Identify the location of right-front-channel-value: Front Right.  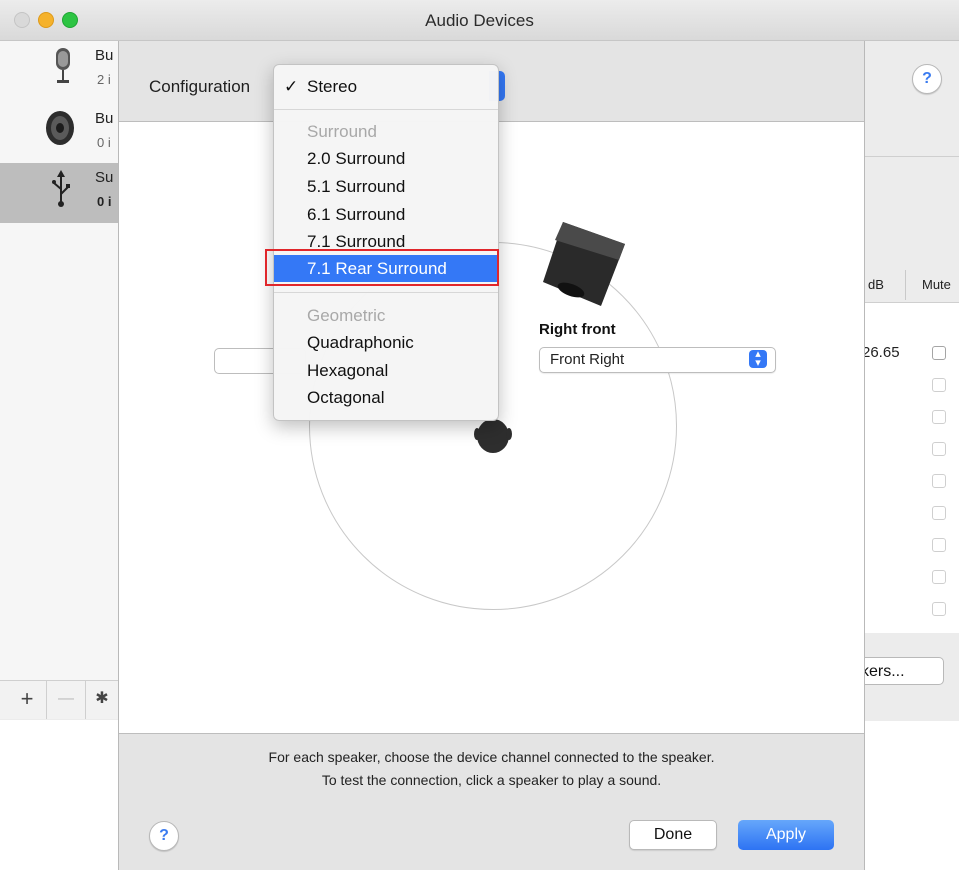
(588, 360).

...

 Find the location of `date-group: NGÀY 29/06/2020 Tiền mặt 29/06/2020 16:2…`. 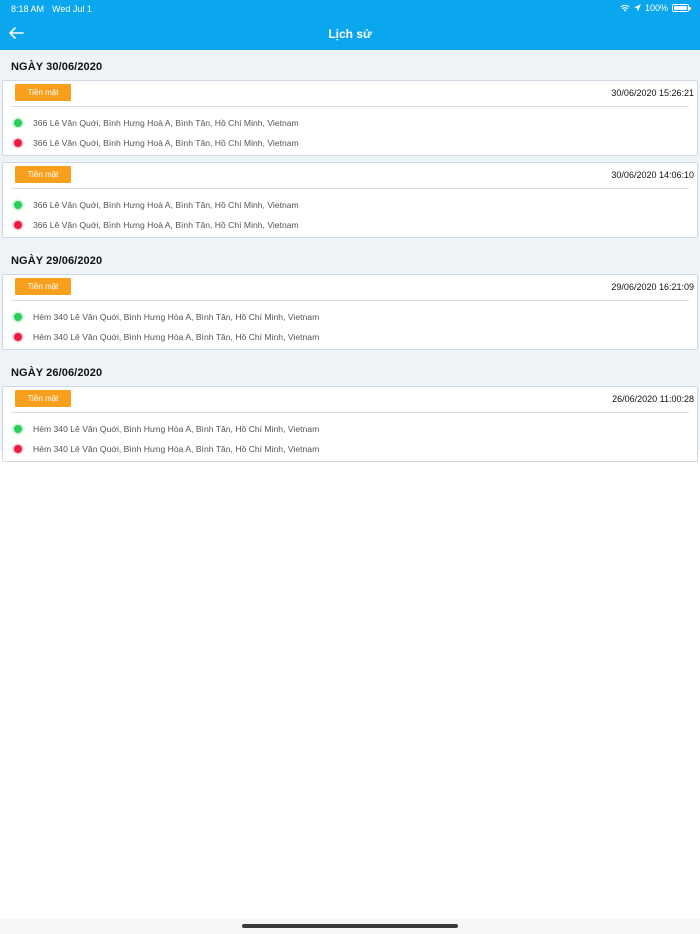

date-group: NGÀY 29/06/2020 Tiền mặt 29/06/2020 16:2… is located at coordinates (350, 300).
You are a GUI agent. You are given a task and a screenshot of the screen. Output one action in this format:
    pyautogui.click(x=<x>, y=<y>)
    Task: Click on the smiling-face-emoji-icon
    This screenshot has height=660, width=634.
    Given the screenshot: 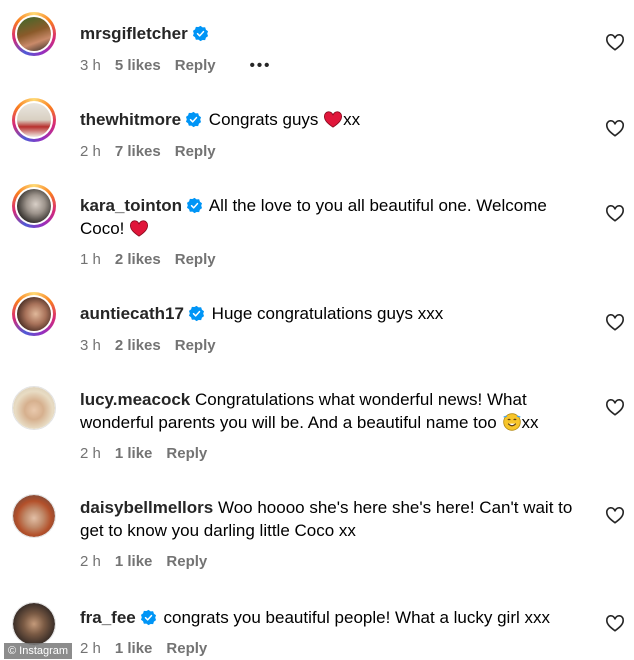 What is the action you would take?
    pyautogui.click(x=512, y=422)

PROBLEM TO WORK ON:
Print everything from the line containing "Identify the location" down to the line containing "(588, 360).", both lines included, with the pictures left out.

RESPONSE TO THIS EXERCISE:
Identify the location of right-front-channel-value: Front Right.  
(588, 360).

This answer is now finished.